Model essay (about 720 words)

India is a country of many nations within one nation, a land of more than twenty official languages, of every major religion, and of a diversity of custom and climate that few states on earth can match. The question that haunted the framers of the Constitution was how to hold such variety together without crushing it. Their answer was a distinctive federal design, and the argument of this essay is that this federalism, properly worked, is the strength of Indian unity rather than a threat to it, even as it carries real tensions that must be managed.

The Indian Constitution describes the country in Article 1 as a Union of States, deliberately avoiding the word federation, because the framers wanted unity to be non-negotiable while allowing self-government to flourish within it.
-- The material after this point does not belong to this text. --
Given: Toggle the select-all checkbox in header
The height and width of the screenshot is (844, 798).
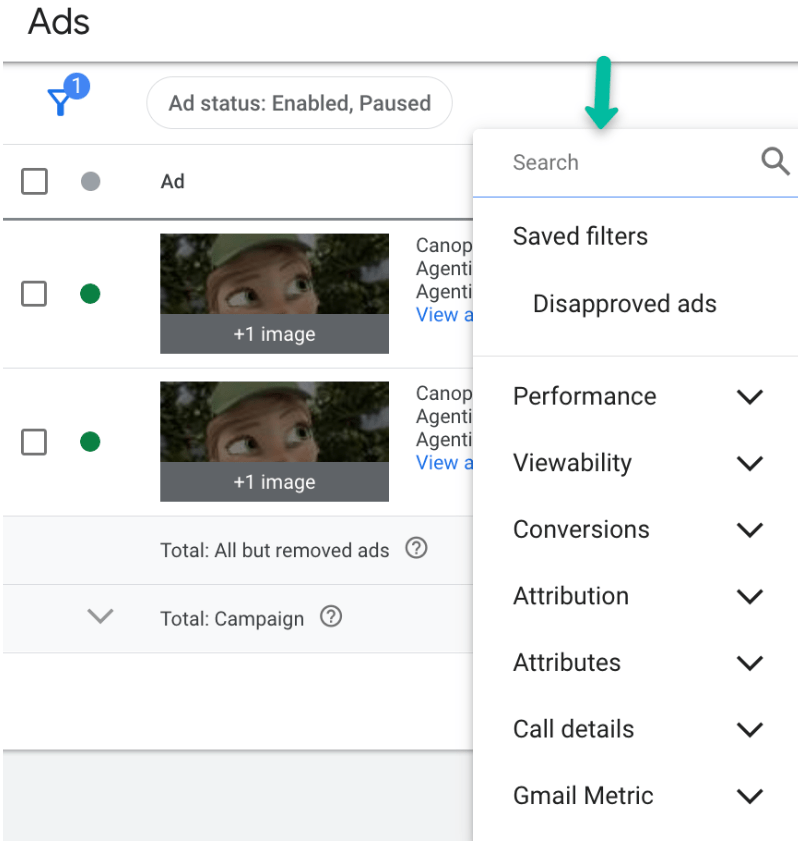Looking at the screenshot, I should (35, 182).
The Supreme Court has called this a federal structure with a strong central bias, sometimes termed quasi-federal. Power is divided through the Seventh Schedule into the Union List, the State List and the Concurrent List, with residuary powers resting with the centre. The states have their own legislatures, executives and a share of the fiscal pie, while the centre holds the levers of national integrity: defence, foreign affairs, currency and, importantly, the deployment of central forces. The detailed scheme is set out in federalism and centre state relations.

The case that federalism strengthens unity rests on a simple insight: people who can govern themselves in matters close to home have less reason to break away. By giving linguistic and regional identities a constitutional home, federalism converts what might have been separatist grievances into ordinary state politics. The peaceful reorganisation of states on linguistic lines after the States Reorganisation Act of 1956, the accommodation of distinctive regions through the special provisions of Articles 371 and its variants, and the creation of new states in response to regional aspirations all show federalism absorbing pressure that a unitary system would have had to suppress by force. A diversity given room to express itself in assemblies is a diversity that does not need to express itself in arms.
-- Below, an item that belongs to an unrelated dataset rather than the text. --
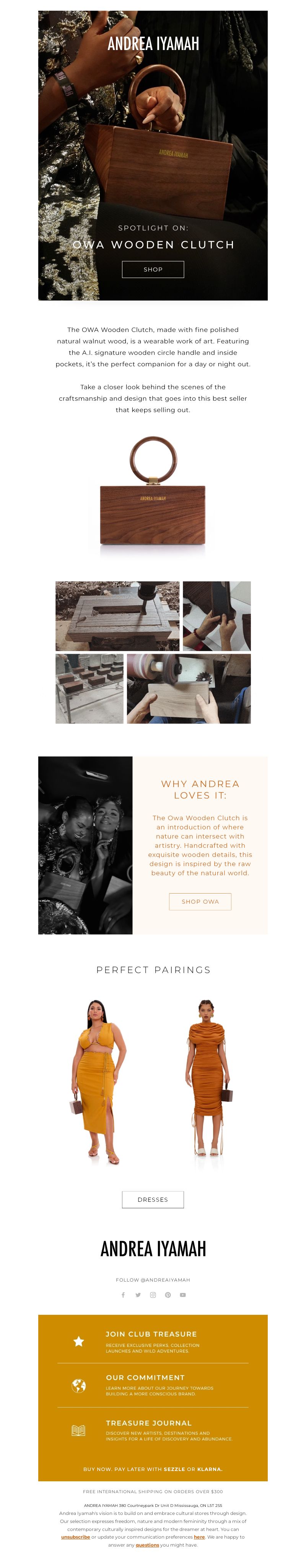Open the DRESSES button
Image resolution: width=306 pixels, height=1568 pixels.
point(153,1199)
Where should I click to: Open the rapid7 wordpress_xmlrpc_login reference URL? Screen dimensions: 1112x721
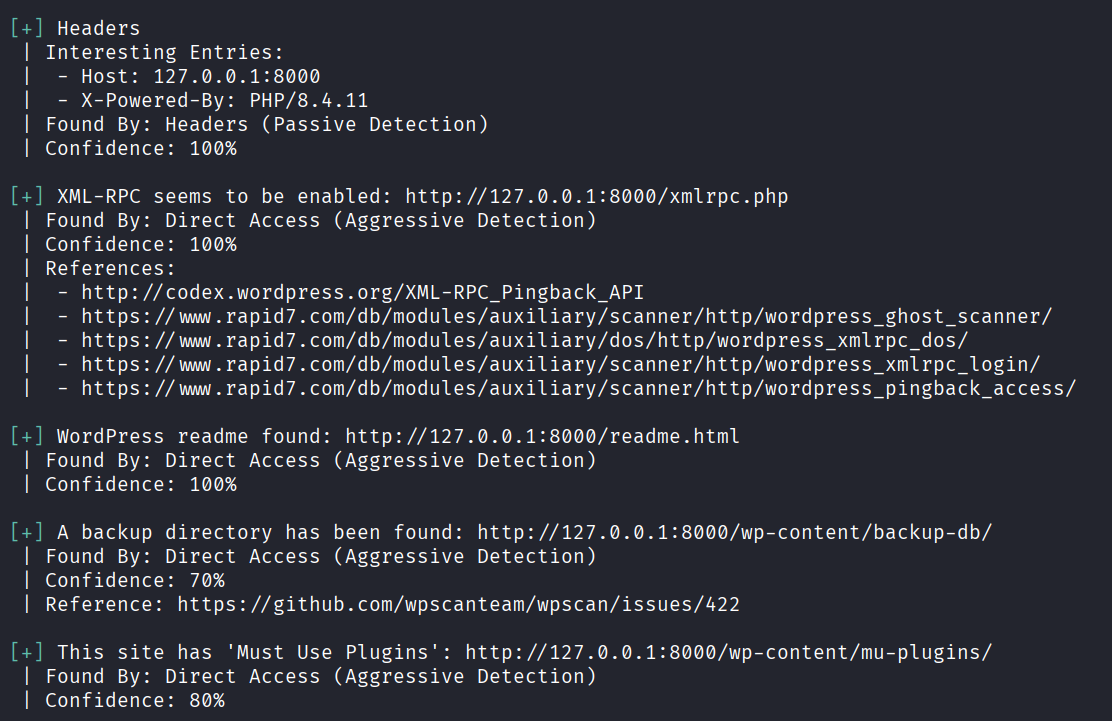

The fiscal dimension reinforces the point. The Finance Commission, a constitutional body under Article 280, periodically divides tax revenues between the centre and the states, smoothing the inequalities between richer and poorer regions and giving every state a stake in the union. The Goods and Services Tax and its Council, where the centre and the states decide tax policy together, mark a new experiment in shared sovereignty, the practice that is increasingly called cooperative federalism, encouraged through bodies such as NITI Aayog.
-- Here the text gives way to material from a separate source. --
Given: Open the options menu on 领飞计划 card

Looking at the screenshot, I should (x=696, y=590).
A balanced essay must face the counter-view honestly. Critics point to the centralising features that strain the federal balance: the power to dismiss state governments and impose President's Rule under Article 356, historically misused; the role of the Governor as a centrally appointed office in state politics; the centre's leverage over state finances; and disputes over the deployment of central forces in states, where public order is a State List subject. From the states' side, these can feel less like cooperation than control. The grievance is real, and a federalism that ignored it would indeed become a threat to unity rather than its guarantor.

Yet the response to these tensions is more federalism done better, not less of it. The Supreme Court's judgment in S. R. Bommai in 1994 curbed the misuse of Article 356 and made federalism part of the basic structure of the Constitution, beyond the reach of ordinary amendment. The trend of recent decades, the rise of regional parties, coalition politics, and the GST Council, has on the whole strengthened the bargaining position of the states. The friction that critics cite is the friction of a living federation negotiating its balance, not the prelude to its collapse.

On balance, the better view is that federalism is the strength of Indian unity. It is the mechanism by which an immense diversity is held together by consent rather than by coercion, by participation rather than by suppression. Its centralising features are a safeguard against fragmentation, to be used sparingly and lawfully, not a charter for control. For one who will serve a federal republic, the lesson is that unity in India is not the absence of diversity but its careful accommodation, and that the strength of the union lies precisely in its willingness to share power.

Examiner notes

  • Structure used: a diversity framing, the constitutional design, the case for federalism strengthening unity, the fiscal dimension, an honest counter-view on centralising tensions, then a stand.
  • Anchored facts: Article 1 Union of States, Seventh Schedule, States Reorganisation Act 1956, Articles 371 and 356, Article 280 Finance Commission, GST Council, S. R. Bommai 1994 and basic structure.
  • Stand taken: federalism strengthens unity; its central bias is a safeguard, not a threat.